An investment bank is a financial institution that acts as an intermediary between companies and investors. Unlike commercial banks that primarily focus on accepting deposits and making loans to individuals and businesses, investment banks specialize in raising capital for corporations and governments, providing financial advisory services, and trading securities.
Key Functions of an Investment Bank:
- Underwriting: This is perhaps the most well-known function. Investment banks help companies issue and sell securities, such as stocks (IPOs and follow-on offerings) and bonds, to the public. They assess the market demand, price the securities, and distribute them to investors. This process is known as underwriting. Underwriters assume the risk that the securities may not sell at the agreed-upon price.
 - Mergers and Acquisitions (M&A) Advisory: Investment banks advise companies on mergers, acquisitions, divestitures, and other corporate restructurings. This involves valuing companies, structuring deals, negotiating terms, and providing strategic advice. They act as intermediaries, connecting buyers and sellers and helping them navigate complex transactions.
 - Sales and Trading: Investment banks facilitate the buying and selling of securities for their clients and for their own accounts (proprietary trading). Sales teams connect with institutional investors, such as pension funds and hedge funds, to execute trades. Trading desks manage the firm’s inventory of securities and attempt to profit from market movements.
 - Research: Investment banks employ research analysts who study companies, industries, and economies and provide investment recommendations to clients. These research reports help investors make informed decisions about where to allocate their capital.
 - Asset Management: Some investment banks also offer asset management services, managing investment portfolios for individuals, institutions, and governments. This may involve managing mutual funds, hedge funds, or private equity funds.
 - Private Equity: Investment banks may have private equity arms that invest directly in companies, often taking them private. These private equity firms aim to improve the operations and profitability of the companies they invest in and then sell them for a profit.
 
Clients of Investment Banks:
Investment banks serve a diverse range of clients, including:
- Corporations: Companies seeking to raise capital, restructure their operations, or make acquisitions.
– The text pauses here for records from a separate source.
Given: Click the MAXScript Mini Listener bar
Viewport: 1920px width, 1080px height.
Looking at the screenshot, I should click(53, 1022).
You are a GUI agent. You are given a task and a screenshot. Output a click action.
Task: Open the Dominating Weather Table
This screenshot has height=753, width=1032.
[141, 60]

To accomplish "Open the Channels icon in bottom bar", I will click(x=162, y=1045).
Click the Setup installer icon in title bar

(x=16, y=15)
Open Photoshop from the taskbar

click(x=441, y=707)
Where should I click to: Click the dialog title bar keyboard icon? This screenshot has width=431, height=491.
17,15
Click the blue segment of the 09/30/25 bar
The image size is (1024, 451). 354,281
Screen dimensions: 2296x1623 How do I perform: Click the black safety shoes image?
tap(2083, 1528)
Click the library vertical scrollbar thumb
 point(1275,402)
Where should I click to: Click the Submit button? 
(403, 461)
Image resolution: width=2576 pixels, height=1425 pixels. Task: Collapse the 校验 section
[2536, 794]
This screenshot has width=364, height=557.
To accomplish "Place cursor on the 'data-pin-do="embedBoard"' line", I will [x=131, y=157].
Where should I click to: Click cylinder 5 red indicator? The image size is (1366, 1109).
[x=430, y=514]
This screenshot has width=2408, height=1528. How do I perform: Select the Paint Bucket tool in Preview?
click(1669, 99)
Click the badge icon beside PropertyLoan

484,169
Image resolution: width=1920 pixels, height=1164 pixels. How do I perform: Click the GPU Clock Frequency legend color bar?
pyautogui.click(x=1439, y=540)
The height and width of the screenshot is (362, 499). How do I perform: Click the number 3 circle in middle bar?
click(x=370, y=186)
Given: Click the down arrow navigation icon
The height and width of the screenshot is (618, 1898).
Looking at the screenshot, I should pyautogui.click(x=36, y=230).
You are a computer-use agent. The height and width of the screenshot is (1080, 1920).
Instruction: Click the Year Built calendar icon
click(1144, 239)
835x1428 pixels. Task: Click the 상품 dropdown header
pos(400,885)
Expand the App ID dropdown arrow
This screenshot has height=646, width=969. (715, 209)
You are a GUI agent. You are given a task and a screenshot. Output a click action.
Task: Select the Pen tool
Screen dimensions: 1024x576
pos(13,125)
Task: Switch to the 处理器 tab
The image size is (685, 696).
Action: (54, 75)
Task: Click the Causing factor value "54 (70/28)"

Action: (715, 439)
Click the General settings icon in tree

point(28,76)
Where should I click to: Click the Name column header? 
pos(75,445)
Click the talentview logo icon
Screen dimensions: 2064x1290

 - Governments: National, regional, and local governments seeking to issue bonds to finance public projects.
 - Institutional Investors: Pension funds, hedge funds, mutual funds, and other large investors.
 - High-Net-Worth Individuals: Wealthy individuals seeking investment advice and asset management services.
 
Importance of Investment Banks:
Investment banks play a crucial role in the financial system by facilitating the flow of capital from investors to companies and governments. They enable companies to grow, create jobs, and innovate. They also provide investors with opportunities to earn returns on their investments. Furthermore, their expertise in M&A can help companies become more efficient and competitive.
In summary, investment banks are complex financial institutions that provide a wide range of services to corporations, governments, and investors, playing a vital role in the global economy.